When Racheal Benner asked me if she could do a post-retirement interview, I responded with a question (an old teacher technique):  can I write about two pieces of student writing that I have used over the years to teach other students?  Warning:  I do find myself in the embarrassing position of saying good things publicly about engineers.

The first is a response I got on a final exam in what we called then a Busi-Tech writing class.  The assignment was to write a letter to me requesting that I get papers back to the students sooner. Since they usually wrote 1-page letters, this was not a problem for me that semester.

Here is what Ron Harney, 1982 AE, wrote:

Dear Mr. Tierney,
            Have you ever seen the small model rockets that you can buy, build, and fly without an engineering degree?
            Have you ever seen them fly?
            They take off, and in a split second they are gone.  Then, all of a sudden, a puff of smoke appears way up in the air and there’s your rocket coming slowly down to earth on a parachute.  But the problem is it takes them forever to come down, and you’re anxiously waiting so you can check for damage and launch again.
            This is how I feel waiting for you to return my papers.
            Could you please put a smaller parachute on my papers?
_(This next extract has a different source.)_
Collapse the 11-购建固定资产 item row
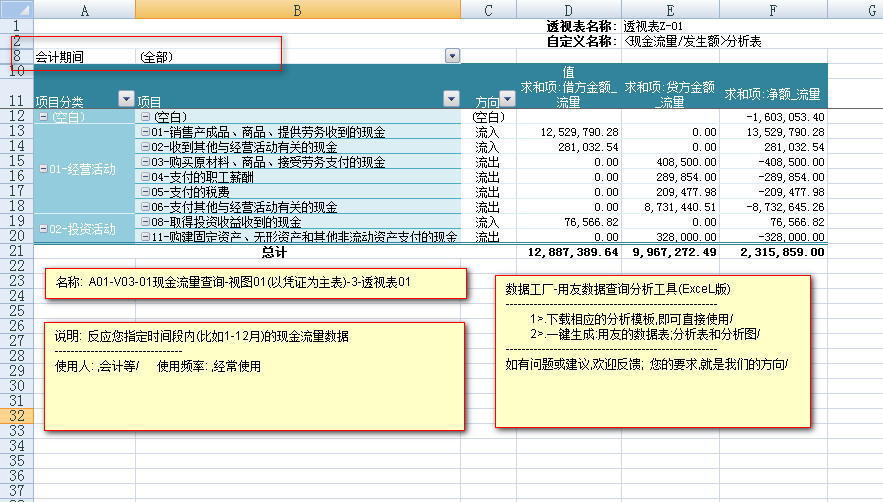Image resolution: width=883 pixels, height=502 pixels. click(x=145, y=237)
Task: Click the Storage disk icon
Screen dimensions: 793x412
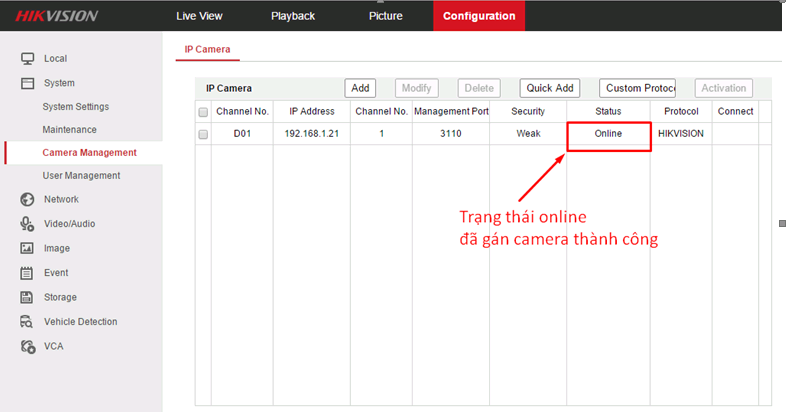Action: [x=28, y=297]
In teaching persuasion I have always preached attention to audience (not yourself), imagery (the use of sensuous language to get into the brains of readers & force them to participate) and to tone. He does not harangue me here as some of the students did in their letters.  He makes me feel the way he does.  He sets an unthreatening tone in his humorous opening.  The imagery in paragraph three is excellent. The analogy works.  Even though I didn’t particularly believe he or any other student was all that anxious to “launch again,” he had me wanting to believe him.  He sealed the deal with his short last sentence.  Here is politeness, imagery again, and a metaphorical use of language sure to please any teacher of English.  I haven’t seen or talked to Ron since shortly after Taylor Hall opened and he toured the building.  Thank you, Ron, for helping me to teach persuasion to later students!

In Introduction to Literature I hand out a 3-page list of some of the reasons that reading great literature is good for you.  In the fall of 2002 I asked students to write their final paper on what they had learned about life from the readings they were assigned that semester.
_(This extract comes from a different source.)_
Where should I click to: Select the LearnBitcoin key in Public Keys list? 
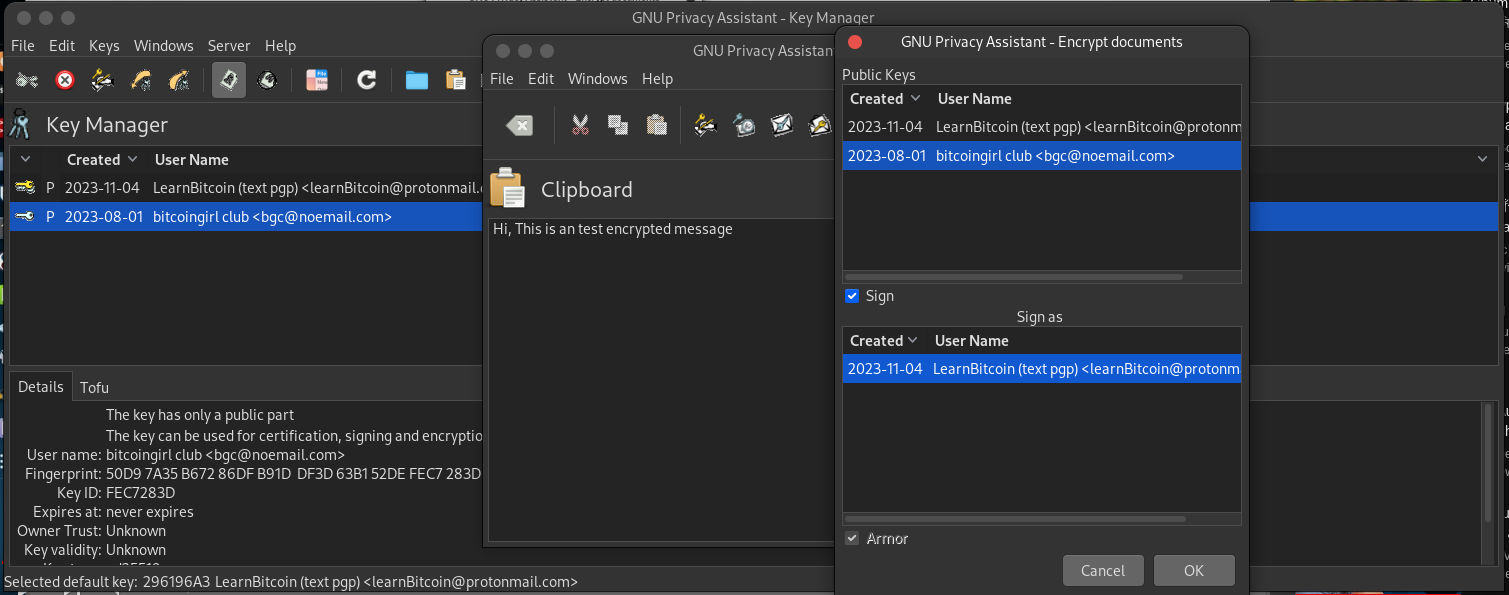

Aimee Nagy, 2004 ME, wrote the paper I have read to students ever since towards the end of the semester.  I use it for several reasons.  First, it shows how good a worker Aimee is and how much fun a hard-working student can have that others miss out on.  It shows creativity in taking on an assignment.  My syllabus always includes poems & stories students are responsible for on the final that we have generally not discussed in class. Lorrie Moore’s “How to Become a Writer” was one of those stories.  The class would not have had to read this until just before the final, but Aimee read everything ahead of time and chose this story as a model for her paper, even to the extent of using the second person (you) as the very rare narrative form.

Read everything and everywhere, she writes: 

Just read.  Then think.  It is best if you start to think while you’re reading, say after the title of whatever it is you’re reading.  The quicker you begin to think, the more rapidly your thoughts will come and the harder it will be to slow them down.  You will begin thinking after the first poem you read and enjoy the thought of thinking about the poem.  You will question your professor’s ideas in contrast with your own ideas.  You will begin to want to read more.
Relate “Those Winter Sundays” to your family.  Relate it particularly to your father.  Again think.  Call your dad when you leave class to tell him you love him.  Write down why you called him on a post-it note and stick it to your desk.

            “Literature teaches us about life by focusing on essential human concerns: Love, death, sex, right/wrong, values, ideas and ethics.”  Remember this quote.  It will be a recurring theme throughout the semester.

She goes on to discuss John Donne’s famous love poem, “A Valediction: Forbidding Mourning.” The most famous image in the poem occurs when Donne likens himself and his love to a carpenter’s compass (I think plane geometry myself).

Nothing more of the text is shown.